How do you turn an artist into a blue-chip star?
The market for the Swiss-born sculptor Alberto Giacometti (1901–1966) provides a blueprint. The artist’s international reputation and powerhouse prices are poised to grow even more this year thanks to a blockbuster exhibition at Tate Modern and the soon-to-open Institut Giacometti in Paris.
Over the past decade, prices for the late artist’s work have skyrocketed above $100 million, making him the most expensive sculptor ever. Although his elongated figures first garnered worldwide attention and fame decades ago, he has benefited in recent years from a perfect storm of factors: smart management by the eponymous 14-year-old Paris-based foundation overseeing his legacy, the much-chronicled boom on the top end of the market, and an increasing openness on the part of collectors to shell out big money for sculpture.
Giacometti Everywhere
If you feel like you’re seeing Giacometti all over the place, you’re not alone. Last month, Tate Modern opened the first major retrospective of the artist’s work in the UK in 20 years. Meanwhile, the Swiss pavilion at the Venice Biennale is paying tribute to the artist.
A retrospective on par with that of the Tate is coming to the Guggenheim New York in 2018, artnet News has learned, and another major show at the Montreal Museum of Fine Arts is also in the works.
Gagosian Gallery’s London branch currently has a show titled “Substance and Shadow” (through July 22), which presents Giacometti sculptures alongside photos by Peter Lindbergh. Other recent shows at Shanghai’s Yuz Museum and the Qatar Museums Authority have brought the artist to new audiences.

• • • • • • •

> **Required work**
List every city named in the Giacometti article. Use only the Giacometti article above as your source.

> **Collected data**
• • • • • • •

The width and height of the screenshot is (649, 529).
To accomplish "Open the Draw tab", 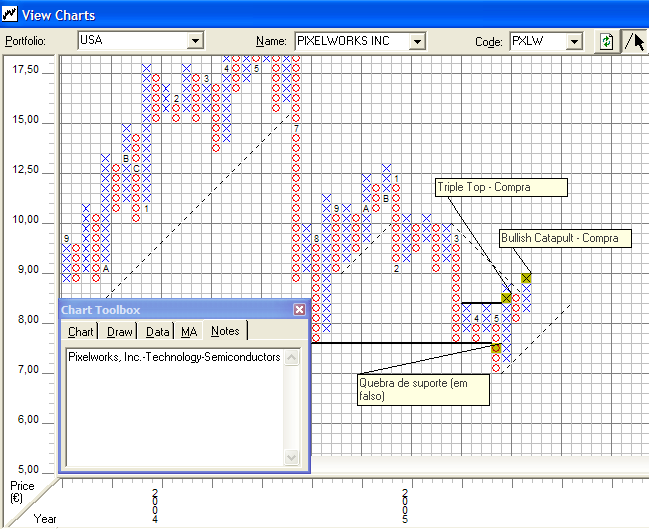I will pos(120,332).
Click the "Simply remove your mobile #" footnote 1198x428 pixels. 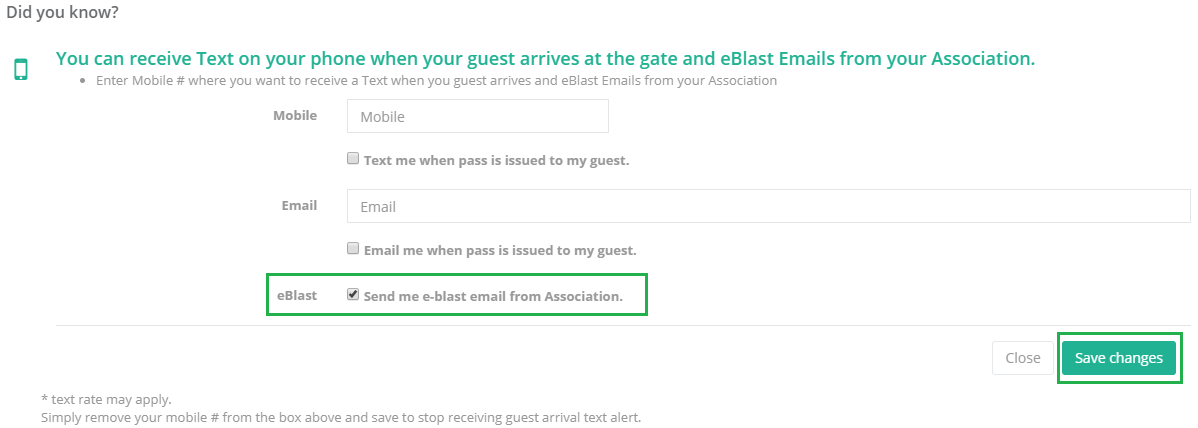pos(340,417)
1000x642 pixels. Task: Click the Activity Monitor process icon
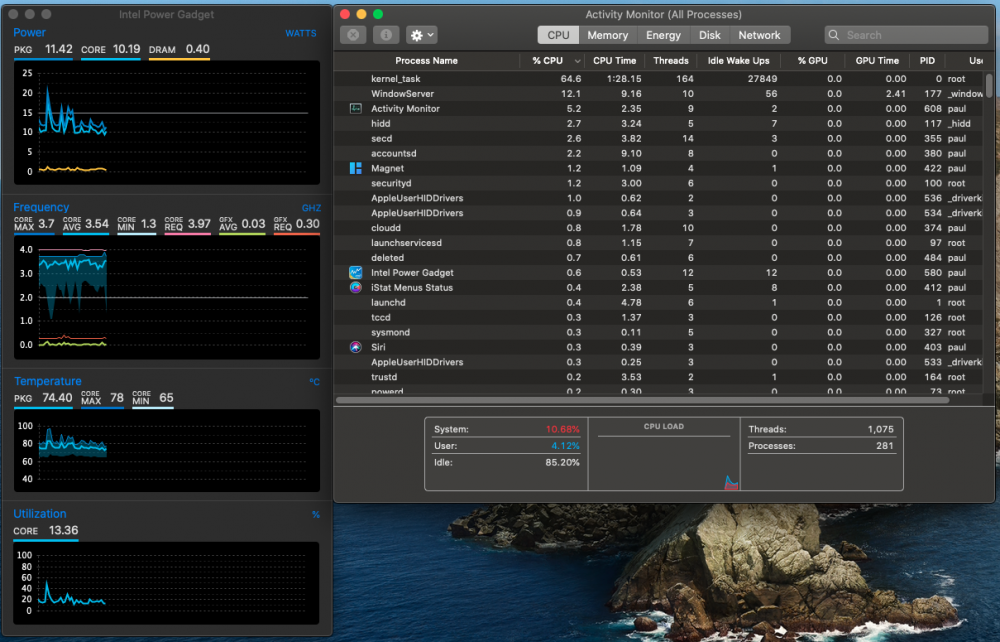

• • • • • • •

> **Reply to the exercise**
Paris, Venice, New York, Montreal, London, Shanghai